2 内閣総理大臣は、保全審査のため必要があると認めるときは、特許出願人その他の関係者に対し、資料の提出及び説明を求めることができる。
3 内閣総理大臣は、保全審査をするに当たっては、必要な専門的知識を有する国の機関に対し、保全審査に必要な資料又は情報の提供、説明その他必要な協力を求めることができる。
4 内閣総理大臣は、前項の規定により十分な資料又は情報が得られないときは、国の機関以外の専門的知識を有する者に対し、必要な資料又は情報の提供、説明その他必要な協力を求めることができる。この場合においては、当該専門的知識を有する者に発明の内容が開示されることにより特許出願人の利益が害されないよう、当該専門的知識を有する者の選定について配慮しなければならない。
5 内閣総理大臣は、前項の規定により国の機関以外の専門的知識を有する者に対し必要な資料又は情報の提供、説明その他必要な協力を求めるに当たり、必要があると認めるときは、その者(補助者の使用の申出がある場合には、その者及びその補助者。以下この項において同じ。)に明細書等に記載されている発明の内容を開示することができる。この場合においては、その者に対し、あらかじめ、第八項の規定の適用を受けることについて説明した上、当該開示を受けることについての同意を得なければならない。
6 内閣総理大臣は、保全指定をするかどうかの判断をするに当たり、必要があると認めるときは、あらかじめ、関係行政機関の長に協議することができる。
7 第四項及び第五項の規定は、前項の規定により協議を受けた関係行政機関の長について準用する。この場合において、第四項中「前項の規定により十分な資料又は情報が得られないとき」とあるのは、「第六項の規定による協議に応ずるための十分な資料又は情報を保有していないとき」と読み替えるものとする。
8 保全審査に関与する国の機関の職員及び第五項(前項において準用する場合を含む。
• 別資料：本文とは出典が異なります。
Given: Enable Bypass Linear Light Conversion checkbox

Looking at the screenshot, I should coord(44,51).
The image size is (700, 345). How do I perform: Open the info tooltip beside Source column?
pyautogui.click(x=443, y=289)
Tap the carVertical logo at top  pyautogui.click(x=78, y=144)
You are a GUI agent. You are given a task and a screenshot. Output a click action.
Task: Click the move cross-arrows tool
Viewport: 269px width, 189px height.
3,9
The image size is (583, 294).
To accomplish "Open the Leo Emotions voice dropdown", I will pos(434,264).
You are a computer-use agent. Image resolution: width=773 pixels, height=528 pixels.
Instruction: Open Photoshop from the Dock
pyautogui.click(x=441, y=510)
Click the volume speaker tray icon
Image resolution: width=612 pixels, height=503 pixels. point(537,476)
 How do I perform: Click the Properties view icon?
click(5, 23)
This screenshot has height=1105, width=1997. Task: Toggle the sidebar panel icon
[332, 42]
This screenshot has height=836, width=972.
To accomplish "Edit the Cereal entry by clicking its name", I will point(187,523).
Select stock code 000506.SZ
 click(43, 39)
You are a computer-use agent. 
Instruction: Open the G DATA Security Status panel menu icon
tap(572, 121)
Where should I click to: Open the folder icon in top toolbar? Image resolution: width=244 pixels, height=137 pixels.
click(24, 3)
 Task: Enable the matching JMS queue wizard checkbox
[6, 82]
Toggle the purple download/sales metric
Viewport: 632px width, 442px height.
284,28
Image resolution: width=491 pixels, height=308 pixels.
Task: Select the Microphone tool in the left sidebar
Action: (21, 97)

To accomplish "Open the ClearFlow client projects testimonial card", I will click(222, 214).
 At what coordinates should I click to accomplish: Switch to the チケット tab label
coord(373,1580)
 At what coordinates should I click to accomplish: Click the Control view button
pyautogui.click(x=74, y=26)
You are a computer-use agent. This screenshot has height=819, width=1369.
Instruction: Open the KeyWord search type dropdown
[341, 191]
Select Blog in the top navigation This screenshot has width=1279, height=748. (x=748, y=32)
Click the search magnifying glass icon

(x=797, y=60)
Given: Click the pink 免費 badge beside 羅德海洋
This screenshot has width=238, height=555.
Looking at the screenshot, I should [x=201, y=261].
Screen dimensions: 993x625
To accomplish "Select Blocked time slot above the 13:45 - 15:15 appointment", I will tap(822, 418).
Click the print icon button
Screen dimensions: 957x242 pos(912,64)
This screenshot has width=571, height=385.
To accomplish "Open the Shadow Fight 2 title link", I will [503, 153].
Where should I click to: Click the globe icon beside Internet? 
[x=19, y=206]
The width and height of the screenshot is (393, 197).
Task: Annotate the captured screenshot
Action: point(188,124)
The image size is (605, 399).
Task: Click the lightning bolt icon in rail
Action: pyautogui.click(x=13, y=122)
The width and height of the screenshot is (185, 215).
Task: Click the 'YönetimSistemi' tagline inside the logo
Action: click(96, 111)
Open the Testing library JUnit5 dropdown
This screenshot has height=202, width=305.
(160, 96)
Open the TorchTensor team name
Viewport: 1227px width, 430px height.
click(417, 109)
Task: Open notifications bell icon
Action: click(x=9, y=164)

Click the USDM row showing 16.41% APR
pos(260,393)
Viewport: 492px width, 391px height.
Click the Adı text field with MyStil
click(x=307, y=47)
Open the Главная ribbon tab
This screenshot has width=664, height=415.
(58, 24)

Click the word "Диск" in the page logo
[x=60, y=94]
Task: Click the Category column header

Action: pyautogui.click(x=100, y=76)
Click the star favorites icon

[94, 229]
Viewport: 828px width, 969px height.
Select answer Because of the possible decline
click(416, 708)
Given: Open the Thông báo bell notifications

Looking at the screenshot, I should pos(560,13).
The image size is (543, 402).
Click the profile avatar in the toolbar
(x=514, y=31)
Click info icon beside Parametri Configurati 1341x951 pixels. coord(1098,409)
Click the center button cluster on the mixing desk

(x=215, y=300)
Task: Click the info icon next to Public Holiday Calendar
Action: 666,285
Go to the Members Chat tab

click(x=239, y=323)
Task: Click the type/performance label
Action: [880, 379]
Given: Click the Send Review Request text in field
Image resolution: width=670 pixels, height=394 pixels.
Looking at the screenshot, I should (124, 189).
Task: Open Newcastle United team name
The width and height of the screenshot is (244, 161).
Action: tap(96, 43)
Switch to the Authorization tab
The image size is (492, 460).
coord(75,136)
)の規定により発明の内容の開示を受けた者は、正当な理由がなく、当該発明の内容に係る秘密を漏らし、又は盗用してはならない。
9 内閣総理大臣は、保全指定をしようとする場合には、特許出願人に対し、内閣府令で定めるところにより、第七十条第一項に規定する保全対象発明となり得る発明の内容を通知するとともに、特許出願を維持する場合には次に掲げる事項について記載した書類を提出するよう求めなければならない。
一当該通知に係る発明に係る情報管理状況
二特許出願人以外に当該通知に係る発明に係る情報の取扱いを認めた事業者がある場合にあっては、当該事業者
三前二号に掲げるもののほか、内閣府令で定める事項
10 特許出願人は、特許出願を維持する場合には、前項の規定による通知を受けた日から十四日以内に、内閣府令で定めるところにより、同項に規定する書類を内閣総理大臣に提出しなければならない。
11 内閣総理大臣は、前項の規定により提出された書類の記載内容が相当でないと認めるときは、特許出願人に対し、相当の期間を定めて、その補正を求めることができる。